GIVEN PASSAGE
* * * *
13-3. Re-estimate the basic Reed frog varying intercept model, but now using a Cauchy distribution in place of the Gaussian distribution for the varying intercepts. That is, fit this model: \[\begin{align} s_i ∼ Binomial(n_i, p_i) \\ logit(p_i) = α_{tank[i]} \\ α_{tank} ∼ Cauchy(α, σ) \\ α ∼ Normal(0, 1) \\ σ ∼ Exponential(1) \\ \end{align}\]

(You are likely to see many divergent transitions for this model. Can you figure out why? Can you fix them?) Plot and compare the posterior means of the intercepts, αtank, to the posterior means produced in the chapter, using the customary Gaussian prior. Can you explain the pattern of differences? Take note of any change in the mean α as well.

# Tank-only, Cauchy distribution
msT_c <- ulam(
  alist(
    S ~ dbinom(D, p),
    logit(p) <- a[T],
    a[T] ~ dcauchy(a_bar, sigma),
    a_bar ~ dnorm(0, 1.5),
    sigma ~ dexp(1)
  
  ), data=dat, chains=4, cores = 4, log_lik=TRUE, iter = 2e3)

# extract posterior estimands
aT <- apply(extract.samples(msT)$a, 2, mean)
aTC <- apply(extract.samples(msT_c)$a, 2, mean)

# compare intercept of Tank (Gaussian VS Cauchy)
plot(aT, aTC,
  pch = 16, col = rangi2,
  xlab = "Intercept (Gaussian prior)", ylab = "Intercept (Cauchy prior)"
)
abline(a = 0, b = 1, lty = 2)

# At higher level of αtank value, we see a higher divergent values between the Cauchy Prior and Gaussian Prior, with αtank values for Cauchy Prior being much higher than the Gaussian prior. This because Cauchy distribution has a much longer tail than the Gaussian prior. At normal αtank value, we see that the point falls on the straight line, which means that they are not divergent.
* * * *
AVAILABLE DATA
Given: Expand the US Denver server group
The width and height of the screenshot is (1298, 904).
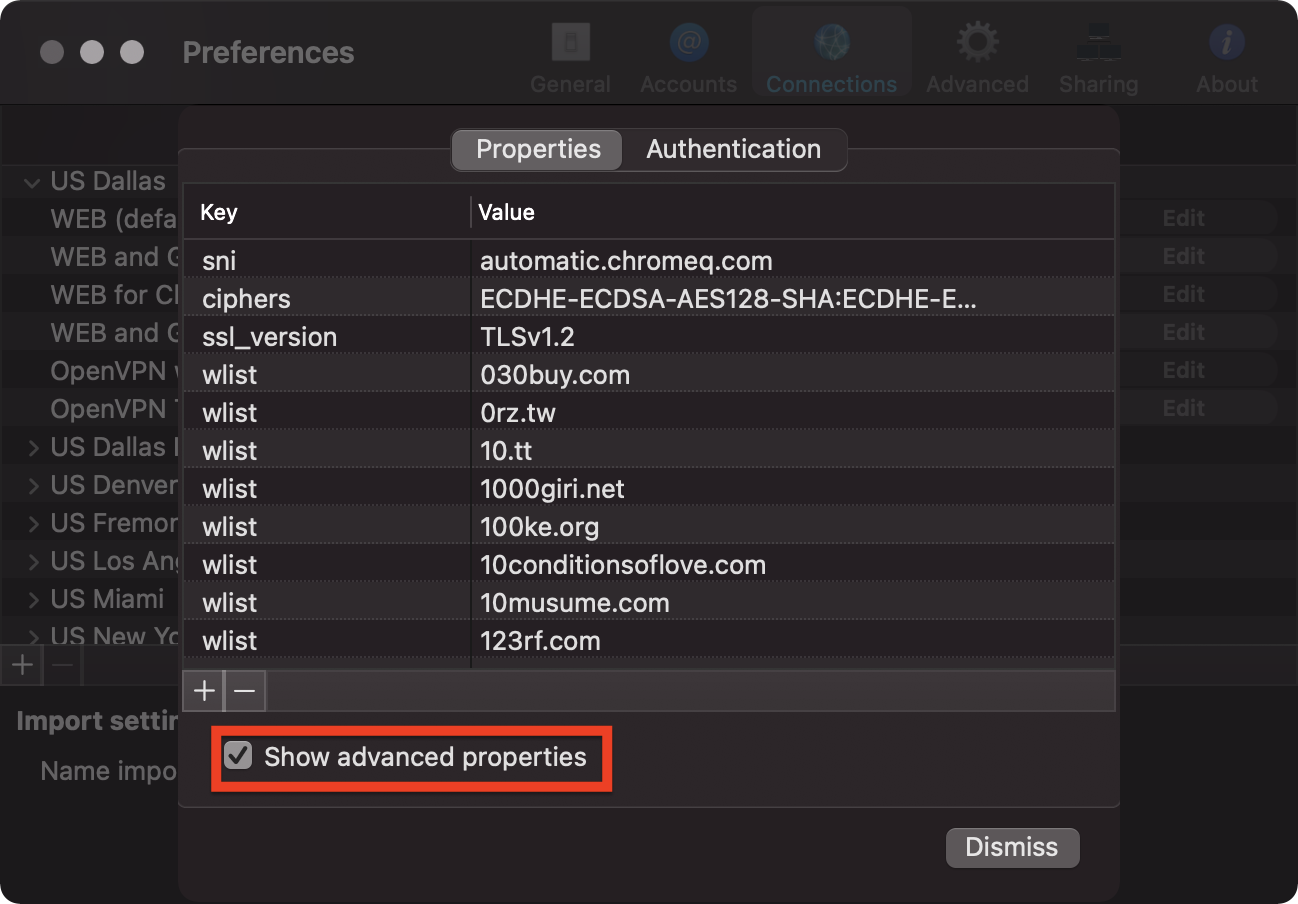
* * * *
STATED PROBLEM 1
From the Reed frog exercise, reproduce the passage from "# compare intercept" to "1, lty = 2)".
STATED PROBLEM 2
According to the closing comment in the Reed frog exercise, why are the intercept values under the Cauchy prior much higher than those under the Gaussian prior at higher levels of αtank?
STATED PROBLEM 3
State whether each of the following statements agrees with the Reed frog exercise. Give yes or no, and quote the words that decide it.
(a) The model is fitted with four chains.
(b) The plot shows the Gaussian-prior intercepts on the vertical axis.
(c) The exercise warns that many divergent transitions are likely for this model.

TASK ANSWER 1
# compare intercept of Tank (Gaussian VS Cauchy)
plot(aT, aTC,
  pch = 16, col = rangi2,
  xlab = "Intercept (Gaussian prior)", ylab = "Intercept (Cauchy prior)"
)
abline(a = 0, b = 1, lty = 2)

TASK ANSWER 2
Because the Cauchy distribution has a much longer tail than the Gaussian prior.

TASK ANSWER 3
(a) Yes: "chains=4"
(b) No: "xlab = "Intercept (Gaussian prior)", ylab = "Intercept (Cauchy prior)""
(c) Yes: "You are likely to see many divergent transitions for this model."